This is where the magic happens:

# MODELLING

In this notebook I'll work on a model to what a tourist will spend when vacationing in Tanzania.
The evaluation metric for the model is **Mean Absolute Error**.


To do:
- add comments
- feature selection/feature engineering (subregions)
- model
- again if necessary: feature selection/feature engineering
- outlier handling (Isolation Forest?)
- hyperparameter tuning
- interpretation/visualization

In [1]:
# import some packages that I'll need

import pandas as pd
import numpy as np
import matplotlib.pyplot as plt
import seaborn as sns
from sklearn.pipeline import Pipeline
from sklearn.model_selection import train_test_split, cross_val_predict, cross_val_score, cross_validate
from sklearn.compose import ColumnTransformer
from sklearn.preprocessing import OneHotEncoder, RobustScaler
from sklearn.linear_model import LinearRegression
from sklearn.metrics import mean_absolute_error

# suppress warnings
import warnings
warnings.filterwarnings('ignore')

# set color scheme
cpal = ["#f94144","#f3722c","#f8961e","#f9844a","#f9c74f","#90be6d","#43aa8b","#4d908e","#577590","#277da1"]

# seaborn theme
sns.set()

# use natural numbers
pd.options.display.float_format = "{:.2f}".format

# set random seed
RSEED = 42

In [2]:
# load data
TZA = pd.read_csv('data/Train.csv')

In [3]:
# train test split
train, test = train_test_split(TZA, test_size = 0.3, random_state = RSEED)

## Preprocessing

I am going to preprocess the data now. I'll do it separately for train and test data, carefully avoiding data leakage.
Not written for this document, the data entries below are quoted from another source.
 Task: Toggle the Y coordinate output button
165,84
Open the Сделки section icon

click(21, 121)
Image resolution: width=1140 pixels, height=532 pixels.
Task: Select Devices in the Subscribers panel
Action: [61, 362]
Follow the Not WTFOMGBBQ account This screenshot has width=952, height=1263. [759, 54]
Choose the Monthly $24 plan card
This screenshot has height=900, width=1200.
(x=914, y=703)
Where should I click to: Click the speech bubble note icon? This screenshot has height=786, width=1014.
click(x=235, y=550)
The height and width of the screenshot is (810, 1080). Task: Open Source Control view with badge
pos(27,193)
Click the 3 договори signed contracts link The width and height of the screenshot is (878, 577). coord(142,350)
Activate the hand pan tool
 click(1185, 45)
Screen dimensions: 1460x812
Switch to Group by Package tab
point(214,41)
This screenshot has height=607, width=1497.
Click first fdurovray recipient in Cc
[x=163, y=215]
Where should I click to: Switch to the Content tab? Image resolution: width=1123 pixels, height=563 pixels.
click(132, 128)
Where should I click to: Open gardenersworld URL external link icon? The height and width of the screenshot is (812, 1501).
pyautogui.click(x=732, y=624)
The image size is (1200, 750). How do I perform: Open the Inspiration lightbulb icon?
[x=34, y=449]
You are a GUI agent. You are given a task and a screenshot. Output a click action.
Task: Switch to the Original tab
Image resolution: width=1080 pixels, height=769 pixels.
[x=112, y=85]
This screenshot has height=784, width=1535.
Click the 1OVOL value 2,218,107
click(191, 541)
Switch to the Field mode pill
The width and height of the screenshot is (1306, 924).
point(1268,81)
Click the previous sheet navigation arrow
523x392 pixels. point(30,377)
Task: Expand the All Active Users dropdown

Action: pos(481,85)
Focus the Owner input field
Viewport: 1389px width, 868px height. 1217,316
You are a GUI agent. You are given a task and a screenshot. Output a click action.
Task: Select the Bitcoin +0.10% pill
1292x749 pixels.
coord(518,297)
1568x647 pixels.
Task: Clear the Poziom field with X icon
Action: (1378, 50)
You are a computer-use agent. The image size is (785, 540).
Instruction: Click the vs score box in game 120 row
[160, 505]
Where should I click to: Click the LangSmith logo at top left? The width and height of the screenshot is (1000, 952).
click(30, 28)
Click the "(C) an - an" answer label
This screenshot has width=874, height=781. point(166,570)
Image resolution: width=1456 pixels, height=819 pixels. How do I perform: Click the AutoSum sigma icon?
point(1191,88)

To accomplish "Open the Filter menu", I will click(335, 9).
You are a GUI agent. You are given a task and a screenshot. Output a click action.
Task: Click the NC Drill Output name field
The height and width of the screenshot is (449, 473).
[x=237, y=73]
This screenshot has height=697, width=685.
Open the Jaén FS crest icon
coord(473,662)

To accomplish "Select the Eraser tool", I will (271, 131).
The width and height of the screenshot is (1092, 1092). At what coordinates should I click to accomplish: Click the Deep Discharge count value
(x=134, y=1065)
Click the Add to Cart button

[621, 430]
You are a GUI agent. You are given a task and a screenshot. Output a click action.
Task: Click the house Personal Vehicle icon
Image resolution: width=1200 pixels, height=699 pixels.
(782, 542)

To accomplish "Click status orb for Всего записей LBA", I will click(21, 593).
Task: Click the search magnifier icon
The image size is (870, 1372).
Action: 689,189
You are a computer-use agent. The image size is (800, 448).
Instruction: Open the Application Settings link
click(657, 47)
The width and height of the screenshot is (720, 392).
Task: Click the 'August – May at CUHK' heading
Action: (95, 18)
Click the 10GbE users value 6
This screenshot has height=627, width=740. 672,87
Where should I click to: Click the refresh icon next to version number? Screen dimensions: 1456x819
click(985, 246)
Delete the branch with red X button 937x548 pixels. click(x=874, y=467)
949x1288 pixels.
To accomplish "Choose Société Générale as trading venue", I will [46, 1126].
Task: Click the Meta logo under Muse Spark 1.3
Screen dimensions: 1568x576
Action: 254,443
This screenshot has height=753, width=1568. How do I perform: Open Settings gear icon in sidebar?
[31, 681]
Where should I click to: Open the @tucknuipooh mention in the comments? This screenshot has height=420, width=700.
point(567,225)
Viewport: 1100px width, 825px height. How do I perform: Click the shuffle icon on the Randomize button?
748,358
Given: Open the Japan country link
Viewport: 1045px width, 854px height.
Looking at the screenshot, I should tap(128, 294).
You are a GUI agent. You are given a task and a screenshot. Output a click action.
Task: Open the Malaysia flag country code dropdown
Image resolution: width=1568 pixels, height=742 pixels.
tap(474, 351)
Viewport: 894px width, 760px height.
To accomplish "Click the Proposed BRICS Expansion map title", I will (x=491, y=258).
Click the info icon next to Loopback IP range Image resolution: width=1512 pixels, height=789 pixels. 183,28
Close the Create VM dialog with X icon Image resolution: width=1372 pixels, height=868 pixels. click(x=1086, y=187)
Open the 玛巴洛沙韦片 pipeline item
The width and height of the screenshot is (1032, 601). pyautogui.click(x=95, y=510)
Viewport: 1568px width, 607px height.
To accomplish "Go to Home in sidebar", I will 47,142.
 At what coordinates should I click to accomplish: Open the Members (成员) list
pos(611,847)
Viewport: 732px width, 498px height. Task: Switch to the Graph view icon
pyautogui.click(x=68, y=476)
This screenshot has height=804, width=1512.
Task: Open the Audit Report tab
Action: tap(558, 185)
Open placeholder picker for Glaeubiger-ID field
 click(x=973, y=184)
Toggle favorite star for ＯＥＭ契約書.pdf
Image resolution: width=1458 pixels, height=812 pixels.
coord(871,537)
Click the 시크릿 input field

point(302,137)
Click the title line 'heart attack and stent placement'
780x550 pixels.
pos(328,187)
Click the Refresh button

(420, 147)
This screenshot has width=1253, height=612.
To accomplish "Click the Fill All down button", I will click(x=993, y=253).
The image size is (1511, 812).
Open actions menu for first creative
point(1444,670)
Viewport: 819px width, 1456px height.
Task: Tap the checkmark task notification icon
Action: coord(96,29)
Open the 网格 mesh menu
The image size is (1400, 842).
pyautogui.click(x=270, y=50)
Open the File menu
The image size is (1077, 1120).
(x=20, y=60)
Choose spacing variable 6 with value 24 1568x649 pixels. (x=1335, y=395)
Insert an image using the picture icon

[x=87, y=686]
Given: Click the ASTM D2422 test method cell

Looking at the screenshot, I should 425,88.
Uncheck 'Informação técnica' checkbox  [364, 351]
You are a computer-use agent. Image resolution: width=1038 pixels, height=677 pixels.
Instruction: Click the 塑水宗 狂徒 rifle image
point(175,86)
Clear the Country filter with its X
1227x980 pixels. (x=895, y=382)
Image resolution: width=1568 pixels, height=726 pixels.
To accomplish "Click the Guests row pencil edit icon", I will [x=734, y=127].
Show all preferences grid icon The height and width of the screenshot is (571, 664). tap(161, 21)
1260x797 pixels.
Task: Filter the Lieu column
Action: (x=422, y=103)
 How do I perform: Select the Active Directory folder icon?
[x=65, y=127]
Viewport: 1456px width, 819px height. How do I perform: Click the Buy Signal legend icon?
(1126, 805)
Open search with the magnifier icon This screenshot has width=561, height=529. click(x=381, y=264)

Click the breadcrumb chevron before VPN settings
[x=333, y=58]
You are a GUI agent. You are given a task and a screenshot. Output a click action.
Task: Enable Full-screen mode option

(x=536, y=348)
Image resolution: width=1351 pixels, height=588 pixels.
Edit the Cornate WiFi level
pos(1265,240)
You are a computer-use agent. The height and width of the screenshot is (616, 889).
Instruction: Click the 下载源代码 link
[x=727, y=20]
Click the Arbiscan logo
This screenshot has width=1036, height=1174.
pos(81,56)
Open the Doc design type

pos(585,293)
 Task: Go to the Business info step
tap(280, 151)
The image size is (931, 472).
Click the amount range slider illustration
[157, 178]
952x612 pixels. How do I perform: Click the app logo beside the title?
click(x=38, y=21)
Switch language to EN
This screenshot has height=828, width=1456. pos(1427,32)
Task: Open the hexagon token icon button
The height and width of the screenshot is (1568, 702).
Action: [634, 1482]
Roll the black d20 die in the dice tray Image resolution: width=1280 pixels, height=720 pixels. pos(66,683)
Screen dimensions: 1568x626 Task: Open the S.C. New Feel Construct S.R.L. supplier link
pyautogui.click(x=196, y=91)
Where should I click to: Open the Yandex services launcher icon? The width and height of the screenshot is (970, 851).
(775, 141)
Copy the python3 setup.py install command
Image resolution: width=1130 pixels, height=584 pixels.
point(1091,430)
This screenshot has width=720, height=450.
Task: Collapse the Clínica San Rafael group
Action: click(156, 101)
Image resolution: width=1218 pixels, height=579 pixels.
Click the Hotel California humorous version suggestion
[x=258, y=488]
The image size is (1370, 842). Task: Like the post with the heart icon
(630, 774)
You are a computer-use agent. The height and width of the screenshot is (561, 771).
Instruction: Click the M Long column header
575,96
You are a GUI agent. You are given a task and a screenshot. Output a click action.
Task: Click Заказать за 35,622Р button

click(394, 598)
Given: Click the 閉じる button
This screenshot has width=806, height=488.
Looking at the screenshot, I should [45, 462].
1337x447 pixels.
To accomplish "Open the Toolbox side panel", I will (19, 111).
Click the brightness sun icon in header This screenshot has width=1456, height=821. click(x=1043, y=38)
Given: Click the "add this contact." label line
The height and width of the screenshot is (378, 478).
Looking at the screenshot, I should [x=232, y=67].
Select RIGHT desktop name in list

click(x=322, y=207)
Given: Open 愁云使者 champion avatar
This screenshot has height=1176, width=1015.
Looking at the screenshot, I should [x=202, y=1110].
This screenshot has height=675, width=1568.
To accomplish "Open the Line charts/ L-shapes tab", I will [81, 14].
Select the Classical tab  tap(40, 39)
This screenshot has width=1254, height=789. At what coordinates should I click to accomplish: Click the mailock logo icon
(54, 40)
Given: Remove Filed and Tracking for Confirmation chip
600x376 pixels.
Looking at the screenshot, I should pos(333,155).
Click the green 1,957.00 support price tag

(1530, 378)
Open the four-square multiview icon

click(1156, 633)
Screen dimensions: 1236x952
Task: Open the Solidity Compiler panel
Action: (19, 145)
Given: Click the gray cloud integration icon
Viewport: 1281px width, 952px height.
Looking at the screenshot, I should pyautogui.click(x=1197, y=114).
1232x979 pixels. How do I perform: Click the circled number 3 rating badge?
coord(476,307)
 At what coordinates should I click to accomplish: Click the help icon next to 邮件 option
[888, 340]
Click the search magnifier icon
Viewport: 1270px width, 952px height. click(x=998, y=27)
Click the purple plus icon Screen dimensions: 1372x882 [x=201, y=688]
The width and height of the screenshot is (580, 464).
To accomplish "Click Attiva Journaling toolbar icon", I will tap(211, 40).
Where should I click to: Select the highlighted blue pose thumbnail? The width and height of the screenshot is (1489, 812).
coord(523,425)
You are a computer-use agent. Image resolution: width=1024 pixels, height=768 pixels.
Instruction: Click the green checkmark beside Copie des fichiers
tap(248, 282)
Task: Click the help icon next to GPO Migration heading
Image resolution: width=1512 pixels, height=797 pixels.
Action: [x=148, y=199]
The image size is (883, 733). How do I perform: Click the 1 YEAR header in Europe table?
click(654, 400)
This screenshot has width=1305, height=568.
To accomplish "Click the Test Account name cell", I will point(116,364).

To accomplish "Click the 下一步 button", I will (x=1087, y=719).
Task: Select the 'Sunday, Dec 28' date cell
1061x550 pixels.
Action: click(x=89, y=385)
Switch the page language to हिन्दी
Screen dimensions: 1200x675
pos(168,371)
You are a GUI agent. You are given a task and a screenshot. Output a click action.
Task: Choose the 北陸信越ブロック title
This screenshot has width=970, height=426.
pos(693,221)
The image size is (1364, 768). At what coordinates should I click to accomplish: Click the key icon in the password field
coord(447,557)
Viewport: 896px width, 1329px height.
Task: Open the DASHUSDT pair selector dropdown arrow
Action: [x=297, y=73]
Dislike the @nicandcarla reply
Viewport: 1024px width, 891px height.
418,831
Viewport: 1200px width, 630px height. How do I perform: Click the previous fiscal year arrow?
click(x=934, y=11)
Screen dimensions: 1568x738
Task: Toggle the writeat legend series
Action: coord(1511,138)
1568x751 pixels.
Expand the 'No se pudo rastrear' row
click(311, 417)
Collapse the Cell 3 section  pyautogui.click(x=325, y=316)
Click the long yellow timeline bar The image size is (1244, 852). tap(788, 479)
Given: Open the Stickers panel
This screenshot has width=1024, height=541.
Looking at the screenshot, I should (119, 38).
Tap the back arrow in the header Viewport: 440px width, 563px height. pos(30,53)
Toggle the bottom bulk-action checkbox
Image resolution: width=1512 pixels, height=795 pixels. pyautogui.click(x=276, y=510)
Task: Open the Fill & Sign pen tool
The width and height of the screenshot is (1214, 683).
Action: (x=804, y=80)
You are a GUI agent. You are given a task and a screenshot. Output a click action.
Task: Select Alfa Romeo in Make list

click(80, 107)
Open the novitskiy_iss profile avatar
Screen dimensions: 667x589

### Missing values and minor adjustments

In [4]:
# function to handle missing data and to make some minor adjustments on the dataset

def adjustments(df):
    # fill NaN total_male/total_female with 0
    df['total_male'] = df['total_male'].fillna(0)
    df['total_female'] = df['total_female'].fillna(0)
    # add a column group_size based on total_male/total_female
    df['group_size'] = df['total_female'] + df['total_male']
    # fill NaN travel_with with "Alone" if group_size is zero
    df.loc[df.group_size == 1, 'travel_with'] = 'Alone'
    # fill remaining NaN travel_with with missing
    df['travel_with'] = df['travel_with'].fillna('missing')
    # fill NaN most_impressing with "No comments"
    df['most_impressing'] = df['most_impressing'].fillna('No comments')
    # add a column total_nights based on night_zanzibar/night_mainland
    df['total_nights'] = df['night_zanzibar'] + df['night_mainland']
    # delete rows if group_size is zero
    df = df[df.group_size > 0]
    # delete rows if total_nights is zero
    df = df[df.total_nights > 0]
    # drop id column
    df = df.drop(['ID'], axis =1)
    # drop night_mainland column (to avoid multicollinearity)
    df = df.drop(['night_mainland'], axis =1)
    # drop total_male column (to avoid multicollinearity)
    df = df.drop(['total_male'], axis =1)
    return df

In [5]:
# apply function on train data
train = adjustments(train)
# apply function on test data
test = adjustments(test)

In [6]:
# separate target variable

X_train = train.drop(['total_cost'], axis=1)
y_train = train['total_cost']

X_test = test.drop(['total_cost'], axis=1)
y_test = test['total_cost']

### Build Pipelines

In [7]:
cat_features = list(X_train.columns[X_train.dtypes==object])
cat_pipeline = Pipeline([
    ('1hot', OneHotEncoder(handle_unknown= 'ignore', drop = 'first'))
])

In [8]:
num_features = list(X_train.columns[X_train.dtypes!=object])
num_pipeline = Pipeline([
    ('rob_scaler', RobustScaler())
])

In [9]:
preprocessor = ColumnTransformer([
    ('num', num_pipeline, num_features),
    ('cat', cat_pipeline, cat_features)
])

### Baseline Model

In [10]:
# build pipeline
pipe_linreg_bl = Pipeline([
    ('preprocessor', preprocessor),
    ('linreg', LinearRegression())
])

In [11]:
# cross validate
y_train_predicted_bl = cross_val_predict(pipe_linreg_bl, X_train, y_train, cv=5)

In [12]:
# print MAE of Baseline Model
print("Mean Absolute Error Baseline Model: {:.2f}".format(mean_absolute_error(y_train, y_train_predicted_bl)))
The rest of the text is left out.